== Set exercise ==
Repeat word for word the stretch of the entries from the line containing "coordinates (449, 800)." through the line containing "the fifth star", both of those lines included.

[Stored data]

>>>>

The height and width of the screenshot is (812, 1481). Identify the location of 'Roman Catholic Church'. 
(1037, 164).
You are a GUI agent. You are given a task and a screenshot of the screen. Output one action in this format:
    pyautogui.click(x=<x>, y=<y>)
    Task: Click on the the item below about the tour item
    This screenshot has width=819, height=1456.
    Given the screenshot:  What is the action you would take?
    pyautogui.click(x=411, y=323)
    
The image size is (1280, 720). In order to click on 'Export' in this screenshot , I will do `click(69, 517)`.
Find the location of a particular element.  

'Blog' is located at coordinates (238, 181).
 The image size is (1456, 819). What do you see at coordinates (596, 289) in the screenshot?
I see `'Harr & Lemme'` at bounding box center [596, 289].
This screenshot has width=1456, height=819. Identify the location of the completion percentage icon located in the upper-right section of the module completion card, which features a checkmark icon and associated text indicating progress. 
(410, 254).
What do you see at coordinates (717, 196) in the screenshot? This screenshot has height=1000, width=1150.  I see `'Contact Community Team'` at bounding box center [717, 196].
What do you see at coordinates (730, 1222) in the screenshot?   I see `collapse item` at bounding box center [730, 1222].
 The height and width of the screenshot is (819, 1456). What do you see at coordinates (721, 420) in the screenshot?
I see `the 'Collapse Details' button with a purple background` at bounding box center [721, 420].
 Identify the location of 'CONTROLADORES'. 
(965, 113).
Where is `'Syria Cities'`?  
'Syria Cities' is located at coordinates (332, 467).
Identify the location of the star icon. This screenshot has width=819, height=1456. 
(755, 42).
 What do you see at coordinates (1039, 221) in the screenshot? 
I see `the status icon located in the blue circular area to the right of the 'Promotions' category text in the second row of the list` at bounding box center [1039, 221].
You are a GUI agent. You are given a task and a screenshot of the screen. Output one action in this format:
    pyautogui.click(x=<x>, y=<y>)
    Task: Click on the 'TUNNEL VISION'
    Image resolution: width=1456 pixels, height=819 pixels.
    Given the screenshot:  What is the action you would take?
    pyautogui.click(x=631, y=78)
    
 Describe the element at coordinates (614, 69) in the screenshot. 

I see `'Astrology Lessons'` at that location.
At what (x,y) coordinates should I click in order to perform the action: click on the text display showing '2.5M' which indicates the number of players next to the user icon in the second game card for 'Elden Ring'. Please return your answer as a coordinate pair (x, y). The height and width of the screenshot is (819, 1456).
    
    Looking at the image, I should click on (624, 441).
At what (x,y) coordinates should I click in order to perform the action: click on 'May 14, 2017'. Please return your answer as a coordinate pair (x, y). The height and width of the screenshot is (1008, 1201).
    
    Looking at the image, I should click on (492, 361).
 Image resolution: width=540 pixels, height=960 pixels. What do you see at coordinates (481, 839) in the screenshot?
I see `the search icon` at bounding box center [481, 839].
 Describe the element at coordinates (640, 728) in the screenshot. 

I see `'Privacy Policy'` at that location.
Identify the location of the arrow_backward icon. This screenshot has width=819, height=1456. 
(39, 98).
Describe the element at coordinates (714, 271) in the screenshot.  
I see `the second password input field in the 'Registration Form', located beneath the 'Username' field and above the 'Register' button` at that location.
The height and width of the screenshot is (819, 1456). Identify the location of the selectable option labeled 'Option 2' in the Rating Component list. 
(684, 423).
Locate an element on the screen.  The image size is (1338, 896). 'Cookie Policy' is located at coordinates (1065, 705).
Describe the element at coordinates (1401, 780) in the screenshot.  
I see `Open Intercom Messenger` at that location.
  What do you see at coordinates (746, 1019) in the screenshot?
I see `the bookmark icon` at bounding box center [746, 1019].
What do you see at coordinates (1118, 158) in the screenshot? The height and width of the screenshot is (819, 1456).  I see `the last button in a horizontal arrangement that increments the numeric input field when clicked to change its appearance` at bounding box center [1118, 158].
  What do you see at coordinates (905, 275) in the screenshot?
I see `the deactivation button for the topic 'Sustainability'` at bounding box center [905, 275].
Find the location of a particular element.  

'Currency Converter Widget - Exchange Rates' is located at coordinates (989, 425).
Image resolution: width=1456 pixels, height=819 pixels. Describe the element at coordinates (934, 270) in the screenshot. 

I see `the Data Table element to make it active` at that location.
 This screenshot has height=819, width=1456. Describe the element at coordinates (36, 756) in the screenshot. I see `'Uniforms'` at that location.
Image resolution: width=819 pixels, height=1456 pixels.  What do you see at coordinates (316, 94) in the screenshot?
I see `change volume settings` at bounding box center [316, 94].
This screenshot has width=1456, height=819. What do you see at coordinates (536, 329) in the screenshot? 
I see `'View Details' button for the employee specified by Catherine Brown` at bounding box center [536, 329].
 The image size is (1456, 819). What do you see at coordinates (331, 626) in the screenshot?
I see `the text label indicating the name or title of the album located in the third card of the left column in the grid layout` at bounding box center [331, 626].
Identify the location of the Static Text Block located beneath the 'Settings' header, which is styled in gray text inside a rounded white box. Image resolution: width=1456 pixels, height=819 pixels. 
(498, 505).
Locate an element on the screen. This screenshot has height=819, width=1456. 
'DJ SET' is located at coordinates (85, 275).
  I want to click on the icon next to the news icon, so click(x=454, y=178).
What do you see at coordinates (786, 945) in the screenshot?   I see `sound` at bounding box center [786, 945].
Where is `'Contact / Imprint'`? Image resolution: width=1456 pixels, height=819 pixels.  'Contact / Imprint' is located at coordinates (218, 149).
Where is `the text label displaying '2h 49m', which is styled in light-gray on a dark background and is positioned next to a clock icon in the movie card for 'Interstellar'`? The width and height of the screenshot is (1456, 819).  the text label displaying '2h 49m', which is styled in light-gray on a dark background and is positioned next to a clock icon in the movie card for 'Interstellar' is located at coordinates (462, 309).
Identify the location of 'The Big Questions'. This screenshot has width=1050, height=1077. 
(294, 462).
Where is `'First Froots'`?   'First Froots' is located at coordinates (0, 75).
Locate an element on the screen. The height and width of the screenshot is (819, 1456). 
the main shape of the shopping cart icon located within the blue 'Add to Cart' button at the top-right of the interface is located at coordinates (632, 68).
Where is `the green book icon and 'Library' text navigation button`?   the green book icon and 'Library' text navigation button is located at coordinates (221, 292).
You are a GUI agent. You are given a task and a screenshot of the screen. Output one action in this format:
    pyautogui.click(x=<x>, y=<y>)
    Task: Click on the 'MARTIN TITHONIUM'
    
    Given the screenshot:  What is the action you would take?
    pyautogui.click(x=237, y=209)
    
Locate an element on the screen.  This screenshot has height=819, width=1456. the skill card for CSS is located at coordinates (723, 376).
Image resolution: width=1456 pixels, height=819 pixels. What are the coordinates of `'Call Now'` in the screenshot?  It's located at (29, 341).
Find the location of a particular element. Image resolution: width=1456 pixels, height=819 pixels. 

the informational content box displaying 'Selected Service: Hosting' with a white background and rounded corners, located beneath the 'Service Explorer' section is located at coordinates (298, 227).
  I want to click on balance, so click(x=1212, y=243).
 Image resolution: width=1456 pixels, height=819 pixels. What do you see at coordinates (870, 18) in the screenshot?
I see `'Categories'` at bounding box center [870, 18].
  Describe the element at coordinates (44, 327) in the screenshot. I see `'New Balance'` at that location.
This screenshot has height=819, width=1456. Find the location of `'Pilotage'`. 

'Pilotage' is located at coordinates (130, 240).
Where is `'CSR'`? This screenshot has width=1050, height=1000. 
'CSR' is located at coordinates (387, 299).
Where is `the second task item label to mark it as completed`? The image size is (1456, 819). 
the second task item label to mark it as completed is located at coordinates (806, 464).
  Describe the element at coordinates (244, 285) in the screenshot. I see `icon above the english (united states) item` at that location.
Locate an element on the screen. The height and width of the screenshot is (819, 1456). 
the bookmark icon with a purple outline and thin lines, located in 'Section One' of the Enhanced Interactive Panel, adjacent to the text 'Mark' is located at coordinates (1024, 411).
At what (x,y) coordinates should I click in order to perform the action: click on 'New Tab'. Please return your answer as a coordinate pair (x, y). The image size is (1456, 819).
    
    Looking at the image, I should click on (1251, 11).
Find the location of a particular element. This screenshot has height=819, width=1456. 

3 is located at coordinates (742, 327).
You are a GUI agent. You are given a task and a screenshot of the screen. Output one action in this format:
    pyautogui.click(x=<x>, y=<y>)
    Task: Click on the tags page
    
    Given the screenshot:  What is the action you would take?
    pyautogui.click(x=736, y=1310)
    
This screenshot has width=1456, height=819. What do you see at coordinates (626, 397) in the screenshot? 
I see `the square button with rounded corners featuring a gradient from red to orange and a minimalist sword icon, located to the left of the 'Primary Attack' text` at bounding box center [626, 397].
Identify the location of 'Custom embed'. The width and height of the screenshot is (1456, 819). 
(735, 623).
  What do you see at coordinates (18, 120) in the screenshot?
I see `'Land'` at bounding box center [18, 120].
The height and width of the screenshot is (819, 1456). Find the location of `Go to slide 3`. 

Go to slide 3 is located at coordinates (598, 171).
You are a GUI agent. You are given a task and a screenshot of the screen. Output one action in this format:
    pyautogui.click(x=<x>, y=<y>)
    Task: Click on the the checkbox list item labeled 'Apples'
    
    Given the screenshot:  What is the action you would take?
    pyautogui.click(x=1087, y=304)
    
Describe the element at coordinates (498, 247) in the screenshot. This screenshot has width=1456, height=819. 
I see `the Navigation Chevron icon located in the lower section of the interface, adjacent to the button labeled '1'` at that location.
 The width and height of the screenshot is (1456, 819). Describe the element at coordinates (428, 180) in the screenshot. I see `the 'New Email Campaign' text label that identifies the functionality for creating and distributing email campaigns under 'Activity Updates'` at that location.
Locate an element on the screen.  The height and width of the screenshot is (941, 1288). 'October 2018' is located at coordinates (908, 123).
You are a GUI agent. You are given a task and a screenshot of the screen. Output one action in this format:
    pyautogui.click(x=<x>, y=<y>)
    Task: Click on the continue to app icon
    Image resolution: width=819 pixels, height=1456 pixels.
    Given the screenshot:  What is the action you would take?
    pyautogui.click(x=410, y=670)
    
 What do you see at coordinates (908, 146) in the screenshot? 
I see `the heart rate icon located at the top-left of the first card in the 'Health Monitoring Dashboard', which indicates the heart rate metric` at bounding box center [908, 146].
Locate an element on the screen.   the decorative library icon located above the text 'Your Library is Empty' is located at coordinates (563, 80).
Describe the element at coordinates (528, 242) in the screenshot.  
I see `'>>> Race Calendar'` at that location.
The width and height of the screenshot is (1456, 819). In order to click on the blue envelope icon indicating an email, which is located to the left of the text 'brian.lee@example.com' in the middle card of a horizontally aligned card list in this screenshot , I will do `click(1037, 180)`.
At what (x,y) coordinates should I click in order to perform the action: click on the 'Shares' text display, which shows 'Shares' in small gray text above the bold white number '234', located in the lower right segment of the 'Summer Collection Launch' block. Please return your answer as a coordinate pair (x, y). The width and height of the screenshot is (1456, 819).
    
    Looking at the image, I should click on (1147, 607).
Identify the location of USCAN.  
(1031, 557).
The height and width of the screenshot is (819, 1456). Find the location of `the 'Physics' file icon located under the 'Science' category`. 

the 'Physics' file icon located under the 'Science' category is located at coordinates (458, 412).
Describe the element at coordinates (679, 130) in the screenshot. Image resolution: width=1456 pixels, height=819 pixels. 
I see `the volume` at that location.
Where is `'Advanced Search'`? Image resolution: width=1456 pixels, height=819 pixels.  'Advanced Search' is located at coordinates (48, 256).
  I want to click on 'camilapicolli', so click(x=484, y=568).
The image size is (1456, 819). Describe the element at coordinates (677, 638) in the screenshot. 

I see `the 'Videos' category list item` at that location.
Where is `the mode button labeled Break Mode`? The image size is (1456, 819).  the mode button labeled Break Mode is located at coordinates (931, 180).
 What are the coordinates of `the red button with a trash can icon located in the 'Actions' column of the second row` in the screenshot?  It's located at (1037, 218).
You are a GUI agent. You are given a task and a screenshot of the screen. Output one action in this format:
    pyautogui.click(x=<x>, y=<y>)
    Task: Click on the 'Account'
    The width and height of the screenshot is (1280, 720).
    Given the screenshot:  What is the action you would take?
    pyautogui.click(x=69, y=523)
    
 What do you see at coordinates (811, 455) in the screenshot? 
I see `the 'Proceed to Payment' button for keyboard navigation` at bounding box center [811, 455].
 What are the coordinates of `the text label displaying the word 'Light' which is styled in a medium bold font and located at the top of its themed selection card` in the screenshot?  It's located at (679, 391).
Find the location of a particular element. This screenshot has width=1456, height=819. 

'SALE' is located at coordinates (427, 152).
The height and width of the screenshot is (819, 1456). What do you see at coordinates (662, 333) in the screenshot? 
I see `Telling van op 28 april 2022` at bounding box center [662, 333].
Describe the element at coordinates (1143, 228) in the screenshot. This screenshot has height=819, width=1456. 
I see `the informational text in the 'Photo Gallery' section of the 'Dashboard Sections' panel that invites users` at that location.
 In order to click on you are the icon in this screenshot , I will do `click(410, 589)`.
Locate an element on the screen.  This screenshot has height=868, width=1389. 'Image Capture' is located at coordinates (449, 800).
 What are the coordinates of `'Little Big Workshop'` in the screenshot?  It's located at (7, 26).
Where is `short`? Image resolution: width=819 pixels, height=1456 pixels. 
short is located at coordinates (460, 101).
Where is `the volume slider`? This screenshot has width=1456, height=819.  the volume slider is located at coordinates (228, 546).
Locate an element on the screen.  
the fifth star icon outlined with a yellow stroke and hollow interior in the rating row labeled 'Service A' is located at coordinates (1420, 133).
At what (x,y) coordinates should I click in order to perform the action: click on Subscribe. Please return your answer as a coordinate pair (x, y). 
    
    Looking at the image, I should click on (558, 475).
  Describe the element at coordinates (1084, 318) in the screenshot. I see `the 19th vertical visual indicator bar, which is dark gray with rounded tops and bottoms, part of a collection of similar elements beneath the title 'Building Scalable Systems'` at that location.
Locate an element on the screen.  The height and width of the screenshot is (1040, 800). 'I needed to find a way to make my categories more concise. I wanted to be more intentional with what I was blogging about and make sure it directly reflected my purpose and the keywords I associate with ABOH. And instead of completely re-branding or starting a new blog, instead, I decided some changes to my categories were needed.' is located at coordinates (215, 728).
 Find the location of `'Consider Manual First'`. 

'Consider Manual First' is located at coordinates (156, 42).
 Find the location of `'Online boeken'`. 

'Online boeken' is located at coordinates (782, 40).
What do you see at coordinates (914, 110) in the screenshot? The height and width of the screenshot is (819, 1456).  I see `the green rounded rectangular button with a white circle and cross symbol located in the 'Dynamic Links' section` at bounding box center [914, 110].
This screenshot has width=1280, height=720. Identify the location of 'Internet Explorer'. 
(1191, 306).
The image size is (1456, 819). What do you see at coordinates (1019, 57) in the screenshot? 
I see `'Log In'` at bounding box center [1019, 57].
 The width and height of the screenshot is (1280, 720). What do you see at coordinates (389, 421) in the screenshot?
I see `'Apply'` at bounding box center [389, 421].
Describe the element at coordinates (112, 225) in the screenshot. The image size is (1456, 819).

<<<<

== Exercise answer ==
Locate an element on the screen.  This screenshot has height=868, width=1389. 'Image Capture' is located at coordinates (449, 800).
 What are the coordinates of `'Little Big Workshop'` in the screenshot?  It's located at (7, 26).
Where is `short`? Image resolution: width=819 pixels, height=1456 pixels. 
short is located at coordinates (460, 101).
Where is `the volume slider`? This screenshot has width=1456, height=819.  the volume slider is located at coordinates (228, 546).
Locate an element on the screen.  
the fifth star icon outlined with a yellow stroke and hollow interior in the rating row labeled 'Service A' is located at coordinates (1420, 133).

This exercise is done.